Angoli d’Italia: La vera essenza della Val d’Aosta

Ilenia BragliaDiIlenia Braglia

Angoli d’Italia: La vera essenza della Val d’Aosta

Immagina una vallata circondata da vette maestose. Immagina i prati estivi, sormontati da cime innevate e ghiacciai perenni. Immagina i colori del tramonto sulla roccia e le case di montagna da cui qualcuno, ogni giorno, si trova ad ammirare quello spettacolo della natura. È questa la vera essenza della Val d’Aosta. Una regione timida e tranquilla, che fa da porta d’ingresso al nostro Paese. È Greta che mi accompagna in questo viaggio immaginario alla scoperta di un angolo d’Italia che è davvero uno degli angoli più settentrionali d’Italia. Tra paesi e vita di montagna, Greta mi spiega che è solo una la protagonista assoluta di questa regione: la natura.

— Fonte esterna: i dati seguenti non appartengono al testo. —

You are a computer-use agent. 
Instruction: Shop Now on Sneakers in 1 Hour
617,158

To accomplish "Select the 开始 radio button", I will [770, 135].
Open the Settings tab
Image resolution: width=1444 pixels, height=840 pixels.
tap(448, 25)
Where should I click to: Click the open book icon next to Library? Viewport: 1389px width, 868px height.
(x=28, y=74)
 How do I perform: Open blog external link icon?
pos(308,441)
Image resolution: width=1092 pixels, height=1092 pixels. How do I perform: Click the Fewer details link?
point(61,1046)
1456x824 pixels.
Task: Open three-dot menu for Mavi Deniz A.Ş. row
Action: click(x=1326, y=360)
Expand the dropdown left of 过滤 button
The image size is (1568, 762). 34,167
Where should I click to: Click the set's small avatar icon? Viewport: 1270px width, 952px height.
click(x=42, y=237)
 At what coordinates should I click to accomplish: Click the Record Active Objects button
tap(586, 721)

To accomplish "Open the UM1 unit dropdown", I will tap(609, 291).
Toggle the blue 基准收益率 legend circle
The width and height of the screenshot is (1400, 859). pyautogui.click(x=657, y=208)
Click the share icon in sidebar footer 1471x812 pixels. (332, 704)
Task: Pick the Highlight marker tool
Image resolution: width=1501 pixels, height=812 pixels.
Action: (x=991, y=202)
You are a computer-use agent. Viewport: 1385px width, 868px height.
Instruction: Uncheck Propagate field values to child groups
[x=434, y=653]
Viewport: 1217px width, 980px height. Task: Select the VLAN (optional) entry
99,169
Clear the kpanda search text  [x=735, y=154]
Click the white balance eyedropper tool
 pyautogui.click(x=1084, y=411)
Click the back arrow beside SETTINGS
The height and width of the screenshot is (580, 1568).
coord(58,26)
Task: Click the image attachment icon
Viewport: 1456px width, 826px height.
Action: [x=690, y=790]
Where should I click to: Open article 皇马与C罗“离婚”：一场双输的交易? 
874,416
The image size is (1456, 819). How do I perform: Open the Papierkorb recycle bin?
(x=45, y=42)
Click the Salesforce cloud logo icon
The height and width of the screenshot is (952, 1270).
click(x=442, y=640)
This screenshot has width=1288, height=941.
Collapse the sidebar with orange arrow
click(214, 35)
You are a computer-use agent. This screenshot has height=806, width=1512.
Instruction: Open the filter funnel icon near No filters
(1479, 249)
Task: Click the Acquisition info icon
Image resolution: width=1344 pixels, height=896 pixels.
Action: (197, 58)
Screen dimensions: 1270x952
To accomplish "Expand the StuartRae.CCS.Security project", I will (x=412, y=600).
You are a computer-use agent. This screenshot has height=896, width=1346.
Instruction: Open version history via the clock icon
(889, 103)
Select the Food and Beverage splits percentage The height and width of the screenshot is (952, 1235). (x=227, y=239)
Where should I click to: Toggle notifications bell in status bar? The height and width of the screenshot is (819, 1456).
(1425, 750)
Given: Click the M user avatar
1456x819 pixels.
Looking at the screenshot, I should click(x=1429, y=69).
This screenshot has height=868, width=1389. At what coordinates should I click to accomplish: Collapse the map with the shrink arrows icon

La meraviglia della natura

Greta è cresciuta a Gaby, un paesino situato nella valle del Lys, le cui giornate vengono scandite dalle ombre delle montagne che lo circondano. Se l’andassi a trovare, mi dice, andremmo alla scoperta della natura. Perché è quella l’essenza del territorio in cui è cresciuta. I suoi abitanti la rispettano, la amano e condividono con lei la loro quotidianità. Andremmo a passeggiare ai piedi del Monte Rosa, il monte che “non si perde mai di vista” perché, con i suoi 4.633 m.s.l.m. e il suo secondo posto sul podio delle vette italiane, è difficile da non notare. Mi dice che è talmente bello da risvegliare l’impulso di volerlo fotografare a ogni ora del giorno, da ogni angolazione in cui lo si vede, in ogni sfumatura di colore che assume durante la giornata. Poi i laghi che punteggiano il territorio, quelli con l’acqua talmente fredda che non permettono di farci un bagno neanche d’estate, ma bellissimi da ammirare. E le cime, su cui si inerpicano sentieri per camminate e piste da sci. Le vallate della regione offrono davvero tutto ciò di cui c’è bisogno per connettersi con la natura più assoluta, in un viaggio attraverso se stessi e il territorio. Perché la Valle d’Aosta è una regione facile da assaporare nella sua piccolezza, ma anche nella vastità dei suoi panorami.

Il passaggio della storia

Tutta questa natura è stata protagonista di altrettanta storia, che ne ha percorso le strade attraverso le catene montuose e le vallate. È in una di queste, nella valle della Dora Baltea, che si trova una testimonianza storica importante nella regione: il forte di Bart, una rocca medioevale situata su una collina che sovrasta il piccolo paese di Bard. “Ha un’importanza storica talmente grande che ogni bambino della regione viene portato lì almeno una volta, in gita scolastica” mi spiega Greta. È sicuramente una delle cose da non perdere, dopo essersi immersi nella natura circostante. Allo stesso modo, anche Issogne e Fénis offrono uno scorcio sulla storia del territorio. I due paesini ospitano infatti altrettante castelli e residenze degne di nota, per chi si vuole addentrare nelle sensazione di una storia medioevale italiana ormai lontana.

Il buon cibo che riscalda

Ma tra passeggiate e visite a castelli, l’appetito sicuramente non manca. Come riempire lo stomaco di prelibatezze locali? “Ti consiglierei di assaporare il cibo valdostano in tutta la sua ‘leggerezza'” mi dice Greta “polenta e zuppe vengono insaporite da tre ingredienti principali:
burro, toma e fontina. Anche la carbonada è da provare, uno spezzatino di manzo al vino, o il vin brulé, immancabile in inverno. Entrambi fanno parte della nostra tradizione.” Una tradizione culinaria che deriva dalla cucina franco-svizzera e che, con il suo apporto calorico, riesce a riscaldare anche gli animi più infreddoliti.

Se sei nella zona…

Non perderti Aosta, il capoluogo di regione (e unica provincia). Anche se, mi avverte Greta, in una città come quella si rischia di perdere la vera essenza della Val d’Aosta.